Mansur Talukdar, a 32-year-old resident of Bahmura gaon panchayat, complained that the proposed changes made little logistical sense. Talukdar is currently a voter in the Barpeta assembly constituency and eponymous Lok Sabha seat. But according to the draft proposal, he will be part of the Mandia assembly seat and Dhubri parliamentary constituency.
“My home is 3 km from Barpeta district headquarters while Mandia is 15 km away,” he said. “I am a resident of Barpeta district but I am being made a voter of Dhubri Lok Sabha which is about 150 km from my home. There is no logic here.”
What the Opposition says
Opposition parties have also called into question the Election Commission’s role in this matter.
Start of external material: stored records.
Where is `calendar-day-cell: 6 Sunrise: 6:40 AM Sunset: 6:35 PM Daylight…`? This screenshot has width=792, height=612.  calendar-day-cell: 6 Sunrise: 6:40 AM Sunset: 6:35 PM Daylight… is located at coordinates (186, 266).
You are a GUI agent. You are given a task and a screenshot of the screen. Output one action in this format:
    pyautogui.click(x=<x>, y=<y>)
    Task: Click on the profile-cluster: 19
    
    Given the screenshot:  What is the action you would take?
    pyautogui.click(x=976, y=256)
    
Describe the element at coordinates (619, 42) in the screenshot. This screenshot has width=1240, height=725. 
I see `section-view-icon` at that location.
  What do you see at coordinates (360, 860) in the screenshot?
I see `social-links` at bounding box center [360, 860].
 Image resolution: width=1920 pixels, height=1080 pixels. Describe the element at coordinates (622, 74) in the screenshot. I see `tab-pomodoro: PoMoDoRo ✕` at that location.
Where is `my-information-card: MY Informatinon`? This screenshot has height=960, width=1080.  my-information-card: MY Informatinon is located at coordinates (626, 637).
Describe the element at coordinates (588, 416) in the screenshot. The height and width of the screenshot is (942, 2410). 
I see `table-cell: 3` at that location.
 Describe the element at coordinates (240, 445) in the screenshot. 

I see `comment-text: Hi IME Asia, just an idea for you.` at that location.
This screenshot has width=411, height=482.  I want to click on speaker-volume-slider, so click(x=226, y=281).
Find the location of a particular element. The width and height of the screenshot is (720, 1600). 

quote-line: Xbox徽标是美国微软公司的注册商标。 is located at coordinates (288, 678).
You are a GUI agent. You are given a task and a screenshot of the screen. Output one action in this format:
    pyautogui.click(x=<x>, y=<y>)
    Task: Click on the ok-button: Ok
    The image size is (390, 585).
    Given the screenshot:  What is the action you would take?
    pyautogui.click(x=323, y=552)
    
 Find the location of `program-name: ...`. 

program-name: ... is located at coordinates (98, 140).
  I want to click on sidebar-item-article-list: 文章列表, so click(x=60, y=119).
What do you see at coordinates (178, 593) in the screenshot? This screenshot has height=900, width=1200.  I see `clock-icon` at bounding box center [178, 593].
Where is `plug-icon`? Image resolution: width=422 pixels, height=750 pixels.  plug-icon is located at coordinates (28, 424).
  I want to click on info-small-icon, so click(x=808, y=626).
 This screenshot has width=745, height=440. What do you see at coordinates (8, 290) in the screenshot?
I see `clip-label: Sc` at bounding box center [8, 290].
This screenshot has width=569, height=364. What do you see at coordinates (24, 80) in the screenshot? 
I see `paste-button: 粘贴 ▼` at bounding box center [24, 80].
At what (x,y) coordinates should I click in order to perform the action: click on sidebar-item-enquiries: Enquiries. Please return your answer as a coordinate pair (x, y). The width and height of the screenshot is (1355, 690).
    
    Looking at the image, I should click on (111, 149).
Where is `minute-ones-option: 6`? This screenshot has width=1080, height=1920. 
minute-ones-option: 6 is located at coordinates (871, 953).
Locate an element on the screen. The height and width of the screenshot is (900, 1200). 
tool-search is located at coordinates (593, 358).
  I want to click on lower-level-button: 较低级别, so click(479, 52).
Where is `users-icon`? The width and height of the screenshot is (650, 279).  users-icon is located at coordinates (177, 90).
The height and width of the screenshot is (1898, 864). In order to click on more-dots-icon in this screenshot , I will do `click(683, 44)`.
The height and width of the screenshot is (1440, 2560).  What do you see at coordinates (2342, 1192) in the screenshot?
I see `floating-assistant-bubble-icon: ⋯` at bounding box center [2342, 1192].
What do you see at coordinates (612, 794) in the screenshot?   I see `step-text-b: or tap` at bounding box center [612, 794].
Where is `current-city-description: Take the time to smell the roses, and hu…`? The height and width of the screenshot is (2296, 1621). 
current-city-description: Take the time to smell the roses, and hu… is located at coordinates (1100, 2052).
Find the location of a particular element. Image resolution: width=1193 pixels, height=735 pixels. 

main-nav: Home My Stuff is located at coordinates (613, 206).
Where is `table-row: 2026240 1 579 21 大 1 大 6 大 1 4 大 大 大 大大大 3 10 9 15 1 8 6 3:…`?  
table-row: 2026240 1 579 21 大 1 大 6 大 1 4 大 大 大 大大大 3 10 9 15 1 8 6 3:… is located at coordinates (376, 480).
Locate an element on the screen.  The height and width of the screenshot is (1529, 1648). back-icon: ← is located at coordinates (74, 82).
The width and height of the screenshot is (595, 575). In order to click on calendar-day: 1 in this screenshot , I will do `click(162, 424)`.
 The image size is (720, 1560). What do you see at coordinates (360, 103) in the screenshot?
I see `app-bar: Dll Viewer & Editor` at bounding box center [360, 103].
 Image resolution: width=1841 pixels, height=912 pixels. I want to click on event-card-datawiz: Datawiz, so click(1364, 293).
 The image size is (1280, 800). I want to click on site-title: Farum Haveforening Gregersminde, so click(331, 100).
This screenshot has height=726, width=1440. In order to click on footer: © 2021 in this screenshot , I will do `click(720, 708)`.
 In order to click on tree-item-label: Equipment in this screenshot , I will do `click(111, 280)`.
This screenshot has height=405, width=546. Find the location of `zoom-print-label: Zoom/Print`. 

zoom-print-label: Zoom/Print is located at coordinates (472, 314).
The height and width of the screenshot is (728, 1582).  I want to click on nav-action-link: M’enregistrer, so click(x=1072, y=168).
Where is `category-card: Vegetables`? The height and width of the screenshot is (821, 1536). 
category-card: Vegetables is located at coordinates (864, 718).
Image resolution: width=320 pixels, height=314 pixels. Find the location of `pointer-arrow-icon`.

Assam Congress chief Bhupen Kumar Borah called the commission’s decision to publish the draft proposal despite the exercise being challenged in the Supreme Court “astonishing”. “We have never opposed delimitation,” he said. “But while the matter is sub judice, it [the draft proposal] is a direct affront to the Supreme Court without waiting for the judgement. Doesn’t this show that the ECI is acting like an extended arm of the BJP?”
Borah was also dismissive of the BJP’s claim that the delimitation would protect indigenous interests.
Raijor Dal chief and Sibsagar legislator Akhil Gogoi spoke along similar lines. The constituencies, he said, had been realigned so that “Bengali Hindus will win more seats”.
He cited the example of Barak Valley where two Muslim majority seats have been done away with. “Currently, the Bengali Hindus can win seven seats out of 15 seats,” he said. “But the draft proposals will now ensure that nine seats out of 13 seats are won by the Bengali Hindus.”